Exercise materials START
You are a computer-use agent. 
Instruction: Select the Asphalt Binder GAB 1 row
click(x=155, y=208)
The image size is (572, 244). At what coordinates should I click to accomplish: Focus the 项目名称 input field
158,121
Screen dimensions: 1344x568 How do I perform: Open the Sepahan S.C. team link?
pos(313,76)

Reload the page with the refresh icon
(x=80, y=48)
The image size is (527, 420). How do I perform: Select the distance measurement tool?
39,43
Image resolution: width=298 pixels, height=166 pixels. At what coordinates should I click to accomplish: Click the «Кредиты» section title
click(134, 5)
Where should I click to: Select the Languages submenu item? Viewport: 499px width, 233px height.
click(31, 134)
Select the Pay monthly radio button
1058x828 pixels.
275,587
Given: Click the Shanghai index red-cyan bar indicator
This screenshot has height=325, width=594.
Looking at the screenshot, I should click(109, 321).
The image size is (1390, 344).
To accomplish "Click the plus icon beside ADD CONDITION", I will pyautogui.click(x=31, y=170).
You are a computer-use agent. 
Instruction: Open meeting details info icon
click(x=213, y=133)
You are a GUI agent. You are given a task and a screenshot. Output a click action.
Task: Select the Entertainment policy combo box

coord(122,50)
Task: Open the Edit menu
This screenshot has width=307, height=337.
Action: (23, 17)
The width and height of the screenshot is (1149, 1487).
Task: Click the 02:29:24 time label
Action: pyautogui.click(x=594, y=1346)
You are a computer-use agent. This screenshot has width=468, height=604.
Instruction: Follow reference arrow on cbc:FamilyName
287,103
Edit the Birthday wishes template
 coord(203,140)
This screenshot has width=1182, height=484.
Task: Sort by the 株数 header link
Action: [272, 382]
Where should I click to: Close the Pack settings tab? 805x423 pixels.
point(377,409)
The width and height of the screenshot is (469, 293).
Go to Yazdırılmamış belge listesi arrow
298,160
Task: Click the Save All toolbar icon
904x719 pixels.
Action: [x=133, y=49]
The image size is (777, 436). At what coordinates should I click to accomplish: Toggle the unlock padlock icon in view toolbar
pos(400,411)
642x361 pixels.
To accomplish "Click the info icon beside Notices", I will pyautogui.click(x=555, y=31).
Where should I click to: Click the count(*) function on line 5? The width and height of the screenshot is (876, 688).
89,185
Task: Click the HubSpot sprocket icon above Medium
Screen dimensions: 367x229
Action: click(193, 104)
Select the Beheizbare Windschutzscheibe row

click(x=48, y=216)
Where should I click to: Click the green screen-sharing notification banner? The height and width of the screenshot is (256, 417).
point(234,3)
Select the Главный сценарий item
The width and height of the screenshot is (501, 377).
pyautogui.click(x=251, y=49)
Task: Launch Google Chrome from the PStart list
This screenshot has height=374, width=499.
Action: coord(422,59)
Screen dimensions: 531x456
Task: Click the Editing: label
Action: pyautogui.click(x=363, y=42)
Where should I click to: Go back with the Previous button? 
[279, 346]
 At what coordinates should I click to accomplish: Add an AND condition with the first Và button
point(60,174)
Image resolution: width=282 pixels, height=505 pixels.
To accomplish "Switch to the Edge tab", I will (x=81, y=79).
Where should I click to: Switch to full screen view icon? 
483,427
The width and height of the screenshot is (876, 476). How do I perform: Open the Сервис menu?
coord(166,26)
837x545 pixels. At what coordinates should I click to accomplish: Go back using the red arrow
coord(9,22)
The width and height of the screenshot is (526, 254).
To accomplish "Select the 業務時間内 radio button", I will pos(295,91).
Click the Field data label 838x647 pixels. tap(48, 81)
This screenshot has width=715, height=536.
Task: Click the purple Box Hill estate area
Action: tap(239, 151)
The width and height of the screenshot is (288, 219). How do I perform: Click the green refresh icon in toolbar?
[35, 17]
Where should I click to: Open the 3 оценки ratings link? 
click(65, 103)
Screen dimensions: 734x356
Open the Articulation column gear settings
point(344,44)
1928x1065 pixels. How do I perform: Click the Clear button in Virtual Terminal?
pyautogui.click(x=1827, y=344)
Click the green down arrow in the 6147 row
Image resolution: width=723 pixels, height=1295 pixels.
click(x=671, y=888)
Exercise materials END
• _What is required_
Determine how many lines of the records above hold the word "will" and give the number with nothing added.

• _The completed task_
4